About two-thirds of Missouri Medicaid recipients already work full- or part-time, according to an analysis from Washington University in St. Louis. Most people who were not working reported attending school, being retired or having a disability, illness or caregiving responsibilities that prevented them from being employed. Only about 12% of Medicaid recipients in the state reported none of those reasons for not working.

Lobbyists for cancer patients, older adults, people with disabilities and rural Missourians urged lawmakers earlier this month to reject or amend Chappell’s proposal, arguing it could lead Missourians to needlessly lose coverage and make it more difficult for the department to comply with federal law.

Missouri could face a clawback of up to $1.2 billion in federal funding if the state doesn’t decrease its Medicaid error rate below 3% by October 2029, state Social Services Director Jess Bax told lawmakers in January. Bax said the state’s error rate was 35% in 2019, the year of the last federal audit before laxer requirements during the COVID-19 pandemic.

The changes to Chappell’s proposal have quieted concerns from some advocates that it would bar the department from granting optional exemptions, including to caregivers and people who were recently hospitalized, without new state laws.

Jay Hardenbrook, advocacy director at AARP Missouri, told The Independent the department is planning for a caregiver exemption while it awaits federal guidance from the U.S. Centers for Medicare and Medicaid, which is expected this summer.

“They are gathering the data sources they need to be able to do that,” Hardenbrook said. “…Our major concern with the original language in [the legislation] is that it would basically short-circuit that process.”

During the Senate committee hearing on the bill, Jane Drummond, senior vice president of government relations for the Missouri Hospital Association, said Carter’s proposal “achieves the same thing much more simply.”

“I am concerned that the more we touch in the Constitution, the more it opens it up to issues of construction, interpretation, ambiguity,” Drummond said. 

Drummond told The Independent the recent changes addressed her concerns.

Jamie Blair, an organizer at the Missouri Rural Crisis Center, testified during the Senate committee hearing that work reporting requirements will disproportionately impact rural Missourians, who are more likely to be enrolled in Medicaid, and rural hospitals.

While the latest version of the bill is “less severe,” Blair told The Independent, “adding any work reporting requirements will result in eligible people losing benefits to the administrative burden.”

Twelve rural hospitals have closed in Missouri since 2014, according to a report from the Missouri Department of Health and Senior Services.

The bill still faces opposition from Senate Democrats. 

Democratic state Sen. Maggie Nurrenbern of Kansas City told The Independent that she is “committed to standing up to ensure that we do not pass this.”

Nurrenbern pointed to the cost of implementing work requirements, saying the funds could instead be used to provide healthcare to Missourians.

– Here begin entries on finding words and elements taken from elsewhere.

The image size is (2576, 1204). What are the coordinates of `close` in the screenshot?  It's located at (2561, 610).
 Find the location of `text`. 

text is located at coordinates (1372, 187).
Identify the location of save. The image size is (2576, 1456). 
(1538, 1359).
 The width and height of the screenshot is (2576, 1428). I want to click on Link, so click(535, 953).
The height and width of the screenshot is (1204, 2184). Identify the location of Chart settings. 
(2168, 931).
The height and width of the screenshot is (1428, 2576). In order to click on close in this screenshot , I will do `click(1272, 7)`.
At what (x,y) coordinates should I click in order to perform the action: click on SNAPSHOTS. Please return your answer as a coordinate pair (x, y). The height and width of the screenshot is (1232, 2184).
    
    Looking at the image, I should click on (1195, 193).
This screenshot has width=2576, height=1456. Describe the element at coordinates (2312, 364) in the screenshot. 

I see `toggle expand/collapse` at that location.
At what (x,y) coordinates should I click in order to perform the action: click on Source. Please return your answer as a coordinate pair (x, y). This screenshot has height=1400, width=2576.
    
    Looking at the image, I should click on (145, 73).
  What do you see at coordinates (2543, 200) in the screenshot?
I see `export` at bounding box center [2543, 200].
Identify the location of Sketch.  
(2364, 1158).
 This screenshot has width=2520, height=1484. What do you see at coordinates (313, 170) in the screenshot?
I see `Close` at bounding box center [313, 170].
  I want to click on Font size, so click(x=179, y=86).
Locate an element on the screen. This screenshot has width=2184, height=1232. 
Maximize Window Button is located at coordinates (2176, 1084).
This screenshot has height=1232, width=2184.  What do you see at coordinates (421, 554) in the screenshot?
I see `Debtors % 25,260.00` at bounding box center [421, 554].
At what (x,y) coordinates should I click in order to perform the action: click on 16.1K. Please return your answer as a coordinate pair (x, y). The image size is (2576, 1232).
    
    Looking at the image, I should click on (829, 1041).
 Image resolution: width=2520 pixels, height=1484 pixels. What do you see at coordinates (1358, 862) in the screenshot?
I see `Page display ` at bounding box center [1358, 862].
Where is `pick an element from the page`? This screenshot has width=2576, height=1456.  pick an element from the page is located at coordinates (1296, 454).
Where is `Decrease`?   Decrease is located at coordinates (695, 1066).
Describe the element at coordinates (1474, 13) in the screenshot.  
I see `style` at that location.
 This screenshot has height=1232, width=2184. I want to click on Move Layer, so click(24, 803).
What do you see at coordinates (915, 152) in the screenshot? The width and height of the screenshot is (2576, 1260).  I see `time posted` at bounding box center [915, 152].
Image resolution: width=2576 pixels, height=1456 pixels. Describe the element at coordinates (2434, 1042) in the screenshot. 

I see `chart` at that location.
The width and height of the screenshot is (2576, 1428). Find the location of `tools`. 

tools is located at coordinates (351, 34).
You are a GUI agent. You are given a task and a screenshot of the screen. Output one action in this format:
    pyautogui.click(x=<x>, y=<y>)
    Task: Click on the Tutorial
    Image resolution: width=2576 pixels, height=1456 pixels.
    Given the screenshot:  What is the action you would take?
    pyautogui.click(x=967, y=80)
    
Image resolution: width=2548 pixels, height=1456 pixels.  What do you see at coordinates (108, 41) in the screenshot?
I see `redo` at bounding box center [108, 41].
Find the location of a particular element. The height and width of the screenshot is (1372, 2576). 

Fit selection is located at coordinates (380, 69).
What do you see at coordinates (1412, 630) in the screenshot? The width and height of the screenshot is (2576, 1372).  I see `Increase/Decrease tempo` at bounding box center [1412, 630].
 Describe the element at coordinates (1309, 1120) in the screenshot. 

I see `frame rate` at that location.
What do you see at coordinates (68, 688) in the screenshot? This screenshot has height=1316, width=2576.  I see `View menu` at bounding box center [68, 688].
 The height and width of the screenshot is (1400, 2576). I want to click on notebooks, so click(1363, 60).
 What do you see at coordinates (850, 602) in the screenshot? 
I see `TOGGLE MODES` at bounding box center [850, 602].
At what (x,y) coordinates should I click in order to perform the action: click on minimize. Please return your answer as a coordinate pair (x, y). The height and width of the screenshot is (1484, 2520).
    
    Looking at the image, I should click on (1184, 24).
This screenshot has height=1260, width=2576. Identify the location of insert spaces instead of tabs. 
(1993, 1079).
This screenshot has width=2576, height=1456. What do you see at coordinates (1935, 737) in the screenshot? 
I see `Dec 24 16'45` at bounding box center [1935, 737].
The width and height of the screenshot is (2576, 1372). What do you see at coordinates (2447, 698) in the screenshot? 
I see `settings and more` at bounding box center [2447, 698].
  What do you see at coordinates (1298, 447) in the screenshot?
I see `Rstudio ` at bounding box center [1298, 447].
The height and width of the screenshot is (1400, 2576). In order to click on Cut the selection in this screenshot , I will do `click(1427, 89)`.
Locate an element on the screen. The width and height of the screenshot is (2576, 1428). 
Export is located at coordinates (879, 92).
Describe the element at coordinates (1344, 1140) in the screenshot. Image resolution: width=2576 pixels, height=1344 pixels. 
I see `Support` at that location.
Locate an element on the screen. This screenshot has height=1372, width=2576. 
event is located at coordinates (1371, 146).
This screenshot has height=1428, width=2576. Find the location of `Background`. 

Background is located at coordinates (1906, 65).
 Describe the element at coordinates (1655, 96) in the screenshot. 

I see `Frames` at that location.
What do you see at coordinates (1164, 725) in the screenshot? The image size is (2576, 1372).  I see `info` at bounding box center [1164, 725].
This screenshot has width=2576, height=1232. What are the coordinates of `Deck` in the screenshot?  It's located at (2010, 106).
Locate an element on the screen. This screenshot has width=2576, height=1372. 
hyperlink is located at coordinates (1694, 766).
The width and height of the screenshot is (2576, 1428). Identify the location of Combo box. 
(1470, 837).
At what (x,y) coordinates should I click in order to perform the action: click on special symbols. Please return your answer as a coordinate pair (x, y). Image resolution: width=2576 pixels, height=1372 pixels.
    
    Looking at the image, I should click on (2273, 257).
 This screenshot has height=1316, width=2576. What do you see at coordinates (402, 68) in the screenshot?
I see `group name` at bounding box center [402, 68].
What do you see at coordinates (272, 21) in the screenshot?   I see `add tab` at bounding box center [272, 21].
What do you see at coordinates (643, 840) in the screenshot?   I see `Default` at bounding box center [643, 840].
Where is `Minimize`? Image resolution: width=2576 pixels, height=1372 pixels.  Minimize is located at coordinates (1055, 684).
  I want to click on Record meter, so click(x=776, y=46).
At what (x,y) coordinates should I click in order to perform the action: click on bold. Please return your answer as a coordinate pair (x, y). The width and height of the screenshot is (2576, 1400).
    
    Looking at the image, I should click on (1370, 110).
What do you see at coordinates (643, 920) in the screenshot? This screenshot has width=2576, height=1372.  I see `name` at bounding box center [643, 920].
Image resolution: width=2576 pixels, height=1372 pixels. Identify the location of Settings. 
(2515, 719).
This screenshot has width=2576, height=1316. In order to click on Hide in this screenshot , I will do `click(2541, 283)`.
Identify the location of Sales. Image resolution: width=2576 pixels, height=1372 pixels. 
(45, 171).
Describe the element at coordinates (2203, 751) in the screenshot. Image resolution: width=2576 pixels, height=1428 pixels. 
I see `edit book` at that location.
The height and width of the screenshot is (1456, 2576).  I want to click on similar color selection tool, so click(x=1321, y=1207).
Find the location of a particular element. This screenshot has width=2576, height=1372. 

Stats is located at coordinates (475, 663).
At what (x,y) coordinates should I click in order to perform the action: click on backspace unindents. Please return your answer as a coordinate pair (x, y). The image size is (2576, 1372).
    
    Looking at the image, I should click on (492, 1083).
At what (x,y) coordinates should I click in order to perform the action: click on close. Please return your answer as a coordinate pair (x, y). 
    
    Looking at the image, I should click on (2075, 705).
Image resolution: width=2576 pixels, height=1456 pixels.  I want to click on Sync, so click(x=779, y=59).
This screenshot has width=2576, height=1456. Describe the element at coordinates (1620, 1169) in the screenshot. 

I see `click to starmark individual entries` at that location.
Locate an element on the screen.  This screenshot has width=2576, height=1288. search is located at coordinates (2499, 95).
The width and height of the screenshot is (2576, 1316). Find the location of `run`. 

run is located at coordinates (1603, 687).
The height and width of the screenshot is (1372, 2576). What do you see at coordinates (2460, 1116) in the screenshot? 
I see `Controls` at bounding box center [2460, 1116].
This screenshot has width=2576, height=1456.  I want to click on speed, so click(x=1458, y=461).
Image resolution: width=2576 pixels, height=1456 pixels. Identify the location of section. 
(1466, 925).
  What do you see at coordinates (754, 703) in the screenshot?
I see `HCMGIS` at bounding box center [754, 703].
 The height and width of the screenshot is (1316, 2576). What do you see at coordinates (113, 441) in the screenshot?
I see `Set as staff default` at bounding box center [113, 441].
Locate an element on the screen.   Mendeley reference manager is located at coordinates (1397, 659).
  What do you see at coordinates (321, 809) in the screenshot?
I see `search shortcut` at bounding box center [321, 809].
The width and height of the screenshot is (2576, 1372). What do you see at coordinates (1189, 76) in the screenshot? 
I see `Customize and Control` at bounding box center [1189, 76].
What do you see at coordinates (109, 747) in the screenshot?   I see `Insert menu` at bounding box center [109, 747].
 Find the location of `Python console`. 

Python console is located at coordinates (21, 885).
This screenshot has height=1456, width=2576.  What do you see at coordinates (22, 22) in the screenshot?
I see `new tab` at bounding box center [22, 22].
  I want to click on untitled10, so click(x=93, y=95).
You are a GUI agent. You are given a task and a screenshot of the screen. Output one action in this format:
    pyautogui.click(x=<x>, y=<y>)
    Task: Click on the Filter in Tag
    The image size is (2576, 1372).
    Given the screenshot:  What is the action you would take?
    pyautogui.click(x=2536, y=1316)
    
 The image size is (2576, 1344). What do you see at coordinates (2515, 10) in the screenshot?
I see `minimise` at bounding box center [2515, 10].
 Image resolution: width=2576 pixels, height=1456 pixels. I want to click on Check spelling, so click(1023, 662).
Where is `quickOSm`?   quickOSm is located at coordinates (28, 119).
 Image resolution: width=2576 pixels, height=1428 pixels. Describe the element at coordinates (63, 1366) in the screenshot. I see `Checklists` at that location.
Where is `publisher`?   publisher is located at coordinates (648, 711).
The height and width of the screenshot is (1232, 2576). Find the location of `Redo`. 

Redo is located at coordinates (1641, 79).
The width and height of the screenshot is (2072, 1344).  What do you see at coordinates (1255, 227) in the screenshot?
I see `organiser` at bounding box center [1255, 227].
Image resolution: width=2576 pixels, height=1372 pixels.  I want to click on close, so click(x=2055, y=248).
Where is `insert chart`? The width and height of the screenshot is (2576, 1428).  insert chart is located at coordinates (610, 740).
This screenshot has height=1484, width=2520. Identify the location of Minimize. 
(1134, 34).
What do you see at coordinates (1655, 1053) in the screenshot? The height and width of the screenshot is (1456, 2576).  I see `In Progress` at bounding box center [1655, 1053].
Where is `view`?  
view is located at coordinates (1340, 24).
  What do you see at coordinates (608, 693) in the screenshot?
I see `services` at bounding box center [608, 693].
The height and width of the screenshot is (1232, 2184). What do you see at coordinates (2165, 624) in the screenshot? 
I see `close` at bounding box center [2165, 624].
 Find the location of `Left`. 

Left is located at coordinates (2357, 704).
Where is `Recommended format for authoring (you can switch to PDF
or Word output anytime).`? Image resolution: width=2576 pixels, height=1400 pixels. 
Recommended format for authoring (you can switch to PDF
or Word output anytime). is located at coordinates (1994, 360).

The budget passed by the Senate last week would allocate $53.9 million of general revenue out of a total $356.5 million in state and federal funding to implement the One Big Beautiful Bill Act in fiscal year 2027, according to documents from Senate Appropriations staff.

“It sets a really horrible precedent that we are spending hundreds of millions of Missouri taxpayers’ dollars on more bureaucracy,” Nurrenbern said, “instead of providing direct care for vulnerable people and fundamental services like access to life-saving care.”

Chappell said he hopes there’s a way forward for his proposal.

“It’s late in the session,” he said. “I suspect we’ll be dealing with this next year as well, but we’ll see.”